I say ‘What do you mean it’s like Acid House – it is Acid House, it’s the start of Acid House is Pepper, it’s where it all came from’.

But that is such a buzz, seeing all that happen all over again. And what I love about it is that it’s held, the music, it’s held it’s own. Strawberry Fields, the lyrics are still as far out now as they ever were – ‘I mean, I think, uh yes, it’s me, I think, uh no, is it…’ you know, it’s always going to be far out.

And some of the songs improve, some of the sadder songs get more meaningful when you get older and you’ve had kids and all the worries of that.

You know – ‘I’m not half the man I used to be’…well I remember singing that on the Ed Sullivan Show when I was only 20….talk about half the man, you’re barely a man, son, never mind half of one.

Now, there’s a good few years gone by since those times and to sing those lines means something more.

Q: But don’t you think that the success of the tour, the hugeness of this tour, your biggest ever, belies those lines?

A: That’s a cool idea, I like that thought…’I’m not half the man I used to be’ – what do you mean, you’ve just played to more people than you’ve ever done before? What do you mean, they LIKE you.

Q: In terms of numbers, it’s the most successful tour….

A: ….That I have ever done. I know. It’s wild isn’t it? I must say that I never ever thought that I could out-sell The Beatles. But with Mull of Kintyre I did. And I never thought I could play any bigger venues than I did with The Beatles, but with the Rio thing we did. And the great thing is, there’s still more to come.

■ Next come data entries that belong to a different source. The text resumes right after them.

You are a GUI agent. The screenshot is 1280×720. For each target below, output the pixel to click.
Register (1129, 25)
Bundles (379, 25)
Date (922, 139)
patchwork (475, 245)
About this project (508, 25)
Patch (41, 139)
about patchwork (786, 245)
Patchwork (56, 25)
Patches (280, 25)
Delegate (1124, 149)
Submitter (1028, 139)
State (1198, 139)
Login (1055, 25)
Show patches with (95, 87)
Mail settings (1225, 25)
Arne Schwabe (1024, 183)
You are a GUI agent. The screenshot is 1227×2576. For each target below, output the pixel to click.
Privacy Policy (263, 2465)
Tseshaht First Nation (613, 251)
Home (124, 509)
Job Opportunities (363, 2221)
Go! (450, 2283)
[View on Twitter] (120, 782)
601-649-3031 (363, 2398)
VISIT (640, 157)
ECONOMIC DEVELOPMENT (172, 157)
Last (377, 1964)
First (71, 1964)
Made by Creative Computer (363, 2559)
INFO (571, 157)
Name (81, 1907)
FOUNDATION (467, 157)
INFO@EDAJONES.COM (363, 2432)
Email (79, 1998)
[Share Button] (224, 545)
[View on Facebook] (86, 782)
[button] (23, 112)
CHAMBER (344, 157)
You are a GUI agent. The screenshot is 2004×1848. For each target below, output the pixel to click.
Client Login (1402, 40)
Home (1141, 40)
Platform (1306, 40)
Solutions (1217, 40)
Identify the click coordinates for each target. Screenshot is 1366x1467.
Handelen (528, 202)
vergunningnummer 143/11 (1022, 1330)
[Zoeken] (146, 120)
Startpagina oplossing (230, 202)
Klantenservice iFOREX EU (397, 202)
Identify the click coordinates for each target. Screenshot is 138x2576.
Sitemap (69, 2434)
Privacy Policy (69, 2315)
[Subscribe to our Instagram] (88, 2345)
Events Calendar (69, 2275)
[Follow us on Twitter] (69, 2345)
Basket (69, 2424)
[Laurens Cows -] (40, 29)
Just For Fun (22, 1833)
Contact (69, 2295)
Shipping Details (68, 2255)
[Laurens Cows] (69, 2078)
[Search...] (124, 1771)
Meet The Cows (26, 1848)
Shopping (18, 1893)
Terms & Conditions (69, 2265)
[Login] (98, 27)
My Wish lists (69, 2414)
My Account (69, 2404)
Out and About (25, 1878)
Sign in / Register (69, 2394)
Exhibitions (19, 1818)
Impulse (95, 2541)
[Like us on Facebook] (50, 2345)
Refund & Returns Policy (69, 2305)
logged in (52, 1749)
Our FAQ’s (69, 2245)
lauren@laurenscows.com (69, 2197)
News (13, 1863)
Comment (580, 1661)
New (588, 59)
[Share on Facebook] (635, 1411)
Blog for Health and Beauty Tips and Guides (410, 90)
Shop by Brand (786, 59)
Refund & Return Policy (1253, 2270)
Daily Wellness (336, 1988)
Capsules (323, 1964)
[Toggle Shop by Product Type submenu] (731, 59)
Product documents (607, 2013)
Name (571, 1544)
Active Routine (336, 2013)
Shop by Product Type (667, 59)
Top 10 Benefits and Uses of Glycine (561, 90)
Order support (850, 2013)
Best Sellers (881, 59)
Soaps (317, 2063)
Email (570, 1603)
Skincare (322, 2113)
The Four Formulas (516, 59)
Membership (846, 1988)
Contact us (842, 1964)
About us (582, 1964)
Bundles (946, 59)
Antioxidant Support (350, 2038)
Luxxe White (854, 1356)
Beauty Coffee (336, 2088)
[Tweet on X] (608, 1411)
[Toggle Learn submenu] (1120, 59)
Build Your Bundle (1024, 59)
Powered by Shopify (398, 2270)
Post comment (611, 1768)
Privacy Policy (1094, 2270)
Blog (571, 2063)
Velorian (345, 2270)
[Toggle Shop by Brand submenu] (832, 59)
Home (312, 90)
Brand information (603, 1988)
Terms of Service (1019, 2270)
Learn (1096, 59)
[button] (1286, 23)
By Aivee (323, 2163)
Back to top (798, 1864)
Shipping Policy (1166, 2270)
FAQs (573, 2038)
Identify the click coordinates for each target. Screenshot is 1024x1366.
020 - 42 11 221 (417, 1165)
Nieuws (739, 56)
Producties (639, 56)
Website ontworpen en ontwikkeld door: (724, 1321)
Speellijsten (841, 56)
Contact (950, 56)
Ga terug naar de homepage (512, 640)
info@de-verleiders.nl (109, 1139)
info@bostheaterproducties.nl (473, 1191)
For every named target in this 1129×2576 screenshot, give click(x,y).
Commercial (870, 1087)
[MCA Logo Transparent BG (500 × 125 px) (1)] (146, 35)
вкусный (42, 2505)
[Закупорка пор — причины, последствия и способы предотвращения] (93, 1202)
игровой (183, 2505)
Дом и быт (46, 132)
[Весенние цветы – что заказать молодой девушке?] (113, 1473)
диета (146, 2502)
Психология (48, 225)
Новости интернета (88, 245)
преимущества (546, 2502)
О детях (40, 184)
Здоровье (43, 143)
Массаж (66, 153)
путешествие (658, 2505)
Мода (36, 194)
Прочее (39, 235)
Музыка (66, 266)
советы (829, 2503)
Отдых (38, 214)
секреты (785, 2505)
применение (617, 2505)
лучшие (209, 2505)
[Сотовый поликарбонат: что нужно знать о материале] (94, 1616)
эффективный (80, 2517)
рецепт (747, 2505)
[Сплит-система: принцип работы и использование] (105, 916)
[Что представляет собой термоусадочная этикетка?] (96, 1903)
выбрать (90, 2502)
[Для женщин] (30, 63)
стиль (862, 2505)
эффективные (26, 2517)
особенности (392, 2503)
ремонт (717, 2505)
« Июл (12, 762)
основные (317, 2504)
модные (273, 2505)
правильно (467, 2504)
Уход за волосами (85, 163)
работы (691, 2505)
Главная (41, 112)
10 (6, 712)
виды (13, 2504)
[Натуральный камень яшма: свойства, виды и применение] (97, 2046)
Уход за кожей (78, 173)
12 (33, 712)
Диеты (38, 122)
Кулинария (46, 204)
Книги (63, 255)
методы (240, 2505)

Q: And then there was Liverpool…

A: That was the greatest for me. The greatest thing about Liverpool for me has always been the people. I know people say that’s a cliche but the great thing is that why it’s a cliche is because it’s true. I know that I can go to Liverpool more than anywhere in the world and I just know I’m amongst me own. I’m amongst people and we share a secret. I don’t know what the secret is even, but we share something, this humour and all that from where we were brought up. So the greatest moment for me was when we introduced the medley for John – Strawberry Fields/Help and Give Peace A Chance – which was great to do anyway, to introduce it at that gig, not just for me but for all of us on the tour – but when the crowd wouldn’t stop singing at the end of Give Peace A Chance – we had the ending planned but they kept chanting ‘all we are saying is give peace a chance’ and we had to re-start the song when they wouldn’t stop, that was one of the greatest moments of my career. It’s moments like that that make you go ‘God this is it, god this is live, god this is why I like it…’ I talk about stimulation, THAT’S what it is. And the thrill of them, that crowd keeping on singing and us, the band, having to restart Give Peace A Chance , that thrill is what you do it all for.